Earlier this year, John Nyunt was convicted on state and federal charges for "steering a possible crime victim to his private investigation firm, then pretending to look into her case after accepting $10,000,” according to SFGate. "He also admitted that he gave Kristin Nyunt his department password and access to a commercial law-enforcement database without authorization.” John Nyunt was arrested in March for allegedly threatening to murder Kristin. The threat was discovered as both Nyunts, who were divorced at the time, were being investigated for possible fraud and theft. Kristin Nyunt specifically was accused of taking paintings and collectors' coins from homes, and she was thought to have committed 20 instances of identity theft since 2009.

The rise of spyware, especially programs for mobile phones often marketed toward parents who want to keep an eye on their children, has naturally led the rise of nefarious ways to use it.

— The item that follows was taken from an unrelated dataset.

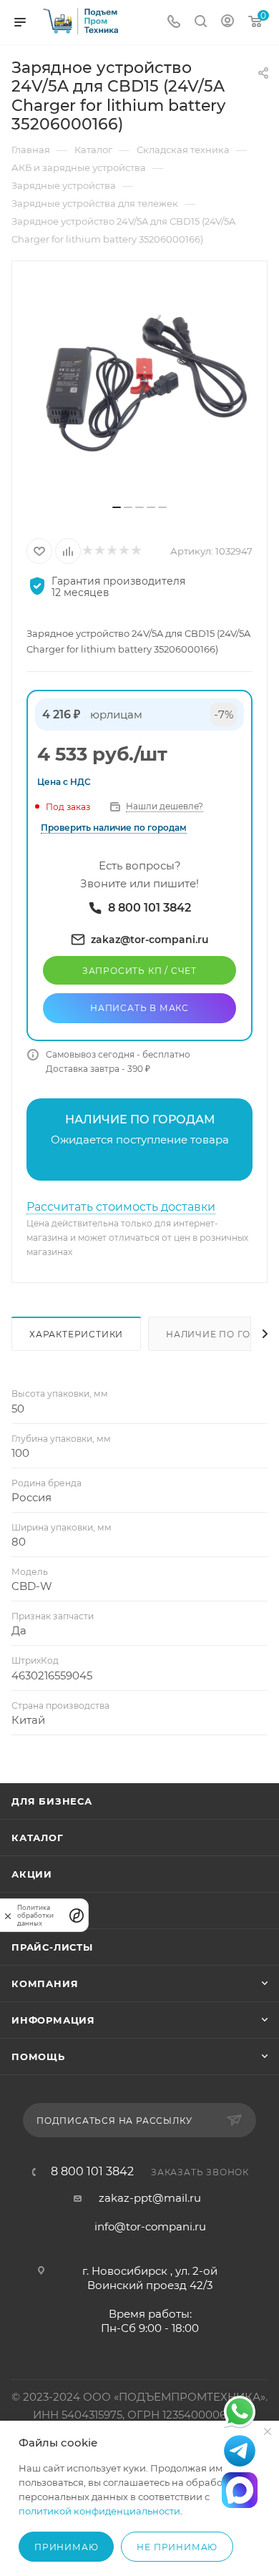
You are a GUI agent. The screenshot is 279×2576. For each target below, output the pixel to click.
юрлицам (116, 714)
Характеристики (76, 1334)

In 2008, two adult children allegedly put keylogging spyware on their father’s PC and monitored his e-mail and Internet use. In 2012, the man’s wife and son pleaded guilty to murdering him.

Even more recently, the EFF called out dozens upon dozens of local police forces for giving out software called ComputerCOP—a key logging program that’s essentially spyware but is marketed towards parents that want to keep track of their children.

“If [ComputerCOP is] used properly, it's something we whole-heartedly endorse,” one Alabama sheriff told Ars earlier this month.

As the case of Kristin Nyunt shows, spyware is often not used properly. And sometimes it’s turned against the police themselves.